**Consigne 1:** Dans le texte sur l'équipage du Waldeck-Rousseau, quelle devise l'Union fraternelle adopte-t-elle pour susciter les adhésions ?
**Consigne 2:** Rédigez la suite du texte sur l'équipage du Waldeck-Rousseau, à partir de sa dernière phrase.

**Document:**
★ ★ ★ ★ ★ ★ ★
Reste enfin la préméditation ; elle n'est pas niable. Le petit noyau subversif ne cache nullement son intention de déclencher un mouvement à bord du Waldeck-Rousseau, bien avant les mutineries du 19 avril. Indépendamment de nombreuses déclarations de marins, au cours de l'instruction, un document apporte une preuve à peu près certaine. Dans une lettre adressée à un jeune matelot, une mère met son fils en garde contre les projets de révolte de ses camarades. Au cours de son interrogatoire, le jeune marin reconnaîtra avoir averti sa famille de la préparation d'un soulèvement et il précisera que c'est à partir du 13 avril que les dirigeants de l'Union fraternelle attendaient un prétexte pour mettre leur projet à exécution.

A la base du mouvement, on trouve donc six ou sept hommes décidés, les fondateurs de l'Union fraternelle. Ce sont eux qui ont réussi à entraîner vingt-cinq de leurs camarades, qui tous, à l'exception de trois d'entre eux, appartiennent aux jeunes classes. Ils n'ont, par conséquent, rien à attendre sur le plan de la démobilisation. La plupart de ces hommes appartiennent encore au personnel des machines, sauf deux cuisiniers et quelques canonniers. Enfin, dans leur immense majorité, ils sont originaires des régions de l'intérieur et ont déjà une expérience professionnelle et syndicale. Ils connaissent les ressorts de l'action revendicative. Pour s'en convaincre, il suffit d'analyser sommairement les méthodes utilisées pour rallier l'équipage. On y retrouve le couplage politico-social traditionnel.

Pour susciter les adhésions, l'union adopte une devise typiquement syndicale : « Être forts, quand on a quelque chose à demander ». A lire les procès verbaux des interrogatoires, nul doute que le désir de faire échouer l'intervention et obtenir le retour en France ne soit l'objectif principal des fondateurs de l'Union fraternelle. Mais, en plaçant l'affaire sur le plan politique, ils jouent la difficulté. Contrairement à tous les autres bâtiments engagés en mer Noire, le Waldeck-Rousseau est encore le seul à ne pas avoir eu de contact avec la Russie et les Russes, qu'il s'agisse des volontaires, des bolcheviks ou du reste de la population. Pour la masse de l'équipage, la Russie reste quelque chose d'abstrait et d'indéterminé, une côte que l'on contemple à quelques centaines d'encablures. Force est donc d'insister sur le caractère illégal d'une lutte, contraire à la véritable vocation de la France et qui empêche tout un peuple de faire "sa" révolution. Un des tracts saisis est, à cet égard, éloquent :

« Camarades,

On nous berne. Nous sommes forcés à une lutte fratricide. Nous sommes les instruments aveugles d'une tyrannie autocrate. La guerre que nous portons en Russie n'a rien du caractère officiel d'une lutte loyale, elle ne l'est pas et ne peut pas l'être.
★ ★ ★ ★ ★ ★ ★
**Extrait de données:**
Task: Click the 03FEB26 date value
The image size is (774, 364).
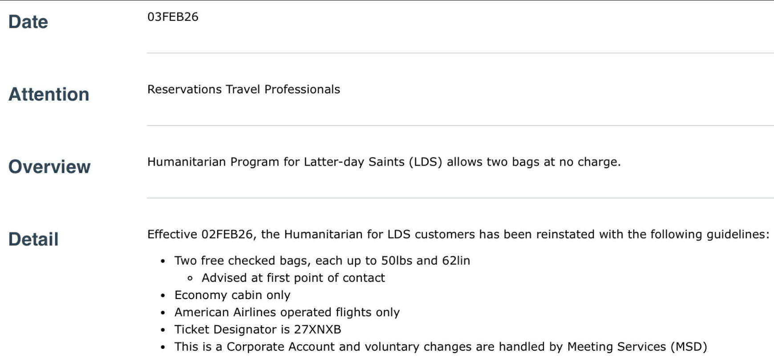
★ ★ ★ ★ ★ ★ ★
**Réponse rédigée 1:** « Être forts, quand on a quelque chose à demander ».

**Réponse rédigée 2:**
Nous nous opposons inconsciemment à l'évolution d'un peuple vers sa liberté. C'est une honte pour nous, les fils de la France, des Rabelais, des Voltaire, des Danton qui ont vécu et sont morts pour leurs idéals de liberté et de fraternité.

Le Jean Bart et la France ont montré ce que la volonté d'hommes conscients de leurs droits et qui ont pour eux la justice peuvent faire. Serons-nous plus lâches qu'eux ? Non ! ».

Hommes libres du pays le plus démocratique du Monde, continuerons-nous à nous laisser conduire comme du vil bétail sans chercher à comprendre. Revendiquons hautement nos droits. A la honte d'une campagne qui n'a que trop duré déjà, opposons la droiture des sentiments qui nous animent avec la droiture des esprits justes et fiers.

Les camarades de France ont besoin de nous, allons-y.

Partons, nous montrerons que la raison du plus fort n'est pas celle du plus juste. A l'ouvre, camarades, à bas l'autocratie et vive la liberté.

(Faire suivre et jusqu'au moment voulu, SILENCE.) ».

Sans nier l'importance de cet aspect de la propagande, ce document n'en apparaît pas moins assez exceptionnel. Il semble d'ailleurs avoir été donné par un homme du Bruix à un matelot du Waldeck-Rousseau. En fait, les militants de l'Union fraternelle ne tardent pas à se rendre compte que le caractère illégal de la lutte contre le bolchevisme rencontre peu d'écho de la part de leurs camarades, beaucoup moins que le désir passionné de rentrer en France.

(à suivre)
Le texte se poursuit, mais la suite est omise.